--- Available data ---
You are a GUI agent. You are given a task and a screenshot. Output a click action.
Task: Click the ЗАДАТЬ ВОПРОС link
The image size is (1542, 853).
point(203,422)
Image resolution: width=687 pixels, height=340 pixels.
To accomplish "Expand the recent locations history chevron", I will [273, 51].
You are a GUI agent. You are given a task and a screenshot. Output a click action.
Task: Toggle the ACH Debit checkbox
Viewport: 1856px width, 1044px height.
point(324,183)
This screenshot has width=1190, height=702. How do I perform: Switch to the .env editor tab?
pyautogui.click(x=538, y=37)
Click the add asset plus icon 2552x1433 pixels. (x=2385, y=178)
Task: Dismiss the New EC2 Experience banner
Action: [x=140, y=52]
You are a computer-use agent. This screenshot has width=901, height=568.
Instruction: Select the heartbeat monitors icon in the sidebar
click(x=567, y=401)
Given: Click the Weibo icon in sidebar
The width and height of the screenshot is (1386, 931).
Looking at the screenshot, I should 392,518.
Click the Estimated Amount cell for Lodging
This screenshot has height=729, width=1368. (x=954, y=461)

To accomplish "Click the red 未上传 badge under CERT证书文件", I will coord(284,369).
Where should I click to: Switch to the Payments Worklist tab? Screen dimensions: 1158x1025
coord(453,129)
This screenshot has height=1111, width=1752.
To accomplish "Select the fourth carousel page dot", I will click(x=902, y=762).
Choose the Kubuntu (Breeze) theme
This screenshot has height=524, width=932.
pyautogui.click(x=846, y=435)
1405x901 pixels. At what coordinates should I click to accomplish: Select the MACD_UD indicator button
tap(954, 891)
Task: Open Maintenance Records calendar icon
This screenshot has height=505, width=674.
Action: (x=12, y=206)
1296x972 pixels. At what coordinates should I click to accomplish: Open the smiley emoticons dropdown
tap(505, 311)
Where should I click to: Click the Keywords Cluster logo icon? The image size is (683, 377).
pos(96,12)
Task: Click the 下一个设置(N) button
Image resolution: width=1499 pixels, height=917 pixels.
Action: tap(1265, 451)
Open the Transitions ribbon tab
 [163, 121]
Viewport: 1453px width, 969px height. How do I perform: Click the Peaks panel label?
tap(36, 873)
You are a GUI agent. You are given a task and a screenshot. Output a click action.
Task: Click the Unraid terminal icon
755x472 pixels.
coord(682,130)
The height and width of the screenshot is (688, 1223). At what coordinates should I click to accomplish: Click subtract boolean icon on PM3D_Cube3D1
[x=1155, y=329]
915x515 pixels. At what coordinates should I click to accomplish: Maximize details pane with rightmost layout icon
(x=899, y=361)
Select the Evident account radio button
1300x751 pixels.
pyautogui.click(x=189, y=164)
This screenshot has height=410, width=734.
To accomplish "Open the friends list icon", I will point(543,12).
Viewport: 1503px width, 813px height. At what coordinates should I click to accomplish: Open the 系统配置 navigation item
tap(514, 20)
---
Please write out the data again exactly as it stands.

> **Reply to the task**:
You are a GUI agent. You are given a task and a screenshot. Output a click action.
Task: Click the ЗАДАТЬ ВОПРОС link
The image size is (1542, 853).
point(203,422)
Image resolution: width=687 pixels, height=340 pixels.
To accomplish "Expand the recent locations history chevron", I will [273, 51].
You are a GUI agent. You are given a task and a screenshot. Output a click action.
Task: Toggle the ACH Debit checkbox
Viewport: 1856px width, 1044px height.
point(324,183)
This screenshot has width=1190, height=702. How do I perform: Switch to the .env editor tab?
pyautogui.click(x=538, y=37)
Click the add asset plus icon 2552x1433 pixels. (x=2385, y=178)
Task: Dismiss the New EC2 Experience banner
Action: [x=140, y=52]
You are a computer-use agent. This screenshot has width=901, height=568.
Instruction: Select the heartbeat monitors icon in the sidebar
click(x=567, y=401)
Given: Click the Weibo icon in sidebar
The width and height of the screenshot is (1386, 931).
Looking at the screenshot, I should 392,518.
Click the Estimated Amount cell for Lodging
This screenshot has height=729, width=1368. (x=954, y=461)

To accomplish "Click the red 未上传 badge under CERT证书文件", I will coord(284,369).
Where should I click to: Switch to the Payments Worklist tab? Screen dimensions: 1158x1025
coord(453,129)
This screenshot has height=1111, width=1752.
To accomplish "Select the fourth carousel page dot", I will click(x=902, y=762).
Choose the Kubuntu (Breeze) theme
This screenshot has height=524, width=932.
pyautogui.click(x=846, y=435)
1405x901 pixels. At what coordinates should I click to accomplish: Select the MACD_UD indicator button
tap(954, 891)
Task: Open Maintenance Records calendar icon
This screenshot has height=505, width=674.
Action: (x=12, y=206)
1296x972 pixels. At what coordinates should I click to accomplish: Open the smiley emoticons dropdown
tap(505, 311)
Where should I click to: Click the Keywords Cluster logo icon? The image size is (683, 377).
pos(96,12)
Task: Click the 下一个设置(N) button
Image resolution: width=1499 pixels, height=917 pixels.
Action: tap(1265, 451)
Open the Transitions ribbon tab
 [163, 121]
Viewport: 1453px width, 969px height. How do I perform: Click the Peaks panel label?
tap(36, 873)
You are a GUI agent. You are given a task and a screenshot. Output a click action.
Task: Click the Unraid terminal icon
755x472 pixels.
coord(682,130)
The height and width of the screenshot is (688, 1223). At what coordinates should I click to accomplish: Click subtract boolean icon on PM3D_Cube3D1
[x=1155, y=329]
915x515 pixels. At what coordinates should I click to accomplish: Maximize details pane with rightmost layout icon
(x=899, y=361)
Select the Evident account radio button
1300x751 pixels.
pyautogui.click(x=189, y=164)
This screenshot has height=410, width=734.
To accomplish "Open the friends list icon", I will point(543,12).
Viewport: 1503px width, 813px height. At what coordinates should I click to accomplish: Open the 系统配置 navigation item
tap(514, 20)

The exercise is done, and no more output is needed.